◆ DIRECTIONS FOR THIS TASK ◆
Within the entries below, the lines from the one with "Le blog (408, 2445)" through the one with "[JAGCnet] (272, 39)" are to be set down exactly, both ends kept.

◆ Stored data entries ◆
===============
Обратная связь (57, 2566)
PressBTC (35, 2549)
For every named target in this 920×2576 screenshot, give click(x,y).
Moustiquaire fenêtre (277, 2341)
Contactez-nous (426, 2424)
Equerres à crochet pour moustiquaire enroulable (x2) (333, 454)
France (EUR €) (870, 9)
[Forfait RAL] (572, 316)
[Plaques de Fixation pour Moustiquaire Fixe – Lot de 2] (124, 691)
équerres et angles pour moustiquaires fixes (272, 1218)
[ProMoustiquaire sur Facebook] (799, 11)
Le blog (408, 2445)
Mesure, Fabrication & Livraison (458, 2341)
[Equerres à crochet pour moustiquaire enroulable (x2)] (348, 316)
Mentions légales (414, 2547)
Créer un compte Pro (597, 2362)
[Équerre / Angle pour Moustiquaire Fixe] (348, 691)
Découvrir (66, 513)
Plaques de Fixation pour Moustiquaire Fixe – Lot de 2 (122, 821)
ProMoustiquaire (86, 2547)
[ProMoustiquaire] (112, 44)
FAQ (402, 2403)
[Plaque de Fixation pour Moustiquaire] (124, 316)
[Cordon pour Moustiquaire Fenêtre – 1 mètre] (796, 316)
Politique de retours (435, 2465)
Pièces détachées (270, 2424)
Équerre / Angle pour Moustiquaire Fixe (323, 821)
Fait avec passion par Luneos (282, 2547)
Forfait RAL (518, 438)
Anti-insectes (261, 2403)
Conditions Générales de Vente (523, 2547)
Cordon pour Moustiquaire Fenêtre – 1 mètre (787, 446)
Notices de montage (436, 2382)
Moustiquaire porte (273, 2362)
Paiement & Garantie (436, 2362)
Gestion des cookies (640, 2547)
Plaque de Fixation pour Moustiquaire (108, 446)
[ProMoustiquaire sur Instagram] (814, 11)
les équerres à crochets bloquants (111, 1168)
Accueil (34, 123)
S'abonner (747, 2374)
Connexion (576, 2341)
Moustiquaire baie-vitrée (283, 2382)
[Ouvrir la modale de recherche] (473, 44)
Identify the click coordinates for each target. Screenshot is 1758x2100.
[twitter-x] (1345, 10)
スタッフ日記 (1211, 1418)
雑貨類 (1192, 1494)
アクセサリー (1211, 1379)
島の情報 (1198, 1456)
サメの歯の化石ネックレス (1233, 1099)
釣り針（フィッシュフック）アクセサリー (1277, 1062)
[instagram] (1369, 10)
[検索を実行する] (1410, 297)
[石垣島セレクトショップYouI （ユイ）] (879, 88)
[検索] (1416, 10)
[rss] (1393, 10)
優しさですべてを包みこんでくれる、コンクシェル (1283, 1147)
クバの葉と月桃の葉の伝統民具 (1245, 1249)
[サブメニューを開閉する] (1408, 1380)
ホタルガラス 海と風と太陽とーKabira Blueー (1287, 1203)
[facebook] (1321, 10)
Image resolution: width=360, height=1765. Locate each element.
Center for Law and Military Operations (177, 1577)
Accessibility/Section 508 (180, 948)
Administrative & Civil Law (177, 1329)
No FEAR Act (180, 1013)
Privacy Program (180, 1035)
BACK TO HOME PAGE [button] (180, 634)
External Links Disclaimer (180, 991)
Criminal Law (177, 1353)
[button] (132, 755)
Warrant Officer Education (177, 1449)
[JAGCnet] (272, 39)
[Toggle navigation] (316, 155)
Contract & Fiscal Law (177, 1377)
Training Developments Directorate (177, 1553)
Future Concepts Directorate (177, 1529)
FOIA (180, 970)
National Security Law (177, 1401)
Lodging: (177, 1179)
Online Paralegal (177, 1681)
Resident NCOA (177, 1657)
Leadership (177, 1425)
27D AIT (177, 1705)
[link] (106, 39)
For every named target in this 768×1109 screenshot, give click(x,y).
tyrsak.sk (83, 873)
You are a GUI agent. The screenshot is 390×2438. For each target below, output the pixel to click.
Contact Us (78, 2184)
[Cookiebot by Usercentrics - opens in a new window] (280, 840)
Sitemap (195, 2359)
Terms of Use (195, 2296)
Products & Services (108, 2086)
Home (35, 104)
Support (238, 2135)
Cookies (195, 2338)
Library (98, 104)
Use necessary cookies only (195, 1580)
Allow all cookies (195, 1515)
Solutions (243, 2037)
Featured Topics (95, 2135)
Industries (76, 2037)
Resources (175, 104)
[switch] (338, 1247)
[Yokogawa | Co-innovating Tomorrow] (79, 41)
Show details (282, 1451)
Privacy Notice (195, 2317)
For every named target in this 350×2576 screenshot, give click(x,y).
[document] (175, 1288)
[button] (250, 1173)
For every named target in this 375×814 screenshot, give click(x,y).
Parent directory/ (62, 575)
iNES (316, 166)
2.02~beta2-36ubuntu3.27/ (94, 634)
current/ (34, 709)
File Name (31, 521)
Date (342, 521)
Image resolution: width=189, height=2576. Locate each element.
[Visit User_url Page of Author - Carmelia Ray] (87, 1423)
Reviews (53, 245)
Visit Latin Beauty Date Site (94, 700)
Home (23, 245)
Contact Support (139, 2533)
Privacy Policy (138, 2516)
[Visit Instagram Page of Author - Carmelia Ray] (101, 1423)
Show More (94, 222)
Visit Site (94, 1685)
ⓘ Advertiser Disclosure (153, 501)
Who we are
===============
◆ ANSWER ◆
Le blog (408, 2445)
Mesure, Fabrication & Livraison (458, 2341)
[Equerres à crochet pour moustiquaire enroulable (x2)] (348, 316)
Mentions légales (414, 2547)
Créer un compte Pro (597, 2362)
[Équerre / Angle pour Moustiquaire Fixe] (348, 691)
Découvrir (66, 513)
Plaques de Fixation pour Moustiquaire Fixe – Lot de 2 (122, 821)
ProMoustiquaire (86, 2547)
[ProMoustiquaire] (112, 44)
FAQ (402, 2403)
[Plaque de Fixation pour Moustiquaire] (124, 316)
[Cordon pour Moustiquaire Fenêtre – 1 mètre] (796, 316)
Politique de retours (435, 2465)
Pièces détachées (270, 2424)
Équerre / Angle pour Moustiquaire Fixe (323, 821)
Fait avec passion par Luneos (282, 2547)
Forfait RAL (518, 438)
Anti-insectes (261, 2403)
Conditions Générales de Vente (523, 2547)
Cordon pour Moustiquaire Fenêtre – 1 mètre (787, 446)
Notices de montage (436, 2382)
Moustiquaire porte (273, 2362)
Paiement & Garantie (436, 2362)
Gestion des cookies (640, 2547)
Plaque de Fixation pour Moustiquaire (108, 446)
[ProMoustiquaire sur Instagram] (814, 11)
les équerres à crochets bloquants (111, 1168)
Accueil (34, 123)
S'abonner (747, 2374)
Connexion (576, 2341)
Moustiquaire baie-vitrée (283, 2382)
[Ouvrir la modale de recherche] (473, 44)
Identify the click coordinates for each target. Screenshot is 1758x2100.
[twitter-x] (1345, 10)
スタッフ日記 (1211, 1418)
雑貨類 (1192, 1494)
アクセサリー (1211, 1379)
島の情報 (1198, 1456)
サメの歯の化石ネックレス (1233, 1099)
釣り針（フィッシュフック）アクセサリー (1277, 1062)
[instagram] (1369, 10)
[検索を実行する] (1410, 297)
[石垣島セレクトショップYouI （ユイ）] (879, 88)
[検索] (1416, 10)
[rss] (1393, 10)
優しさですべてを包みこんでくれる、コンクシェル (1283, 1147)
クバの葉と月桃の葉の伝統民具 (1245, 1249)
[サブメニューを開閉する] (1408, 1380)
ホタルガラス 海と風と太陽とーKabira Blueー (1287, 1203)
[facebook] (1321, 10)
Image resolution: width=360, height=1765. Locate each element.
Center for Law and Military Operations (177, 1577)
Accessibility/Section 508 (180, 948)
Administrative & Civil Law (177, 1329)
No FEAR Act (180, 1013)
Privacy Program (180, 1035)
BACK TO HOME PAGE [button] (180, 634)
External Links Disclaimer (180, 991)
Criminal Law (177, 1353)
[button] (132, 755)
Warrant Officer Education (177, 1449)
[JAGCnet] (272, 39)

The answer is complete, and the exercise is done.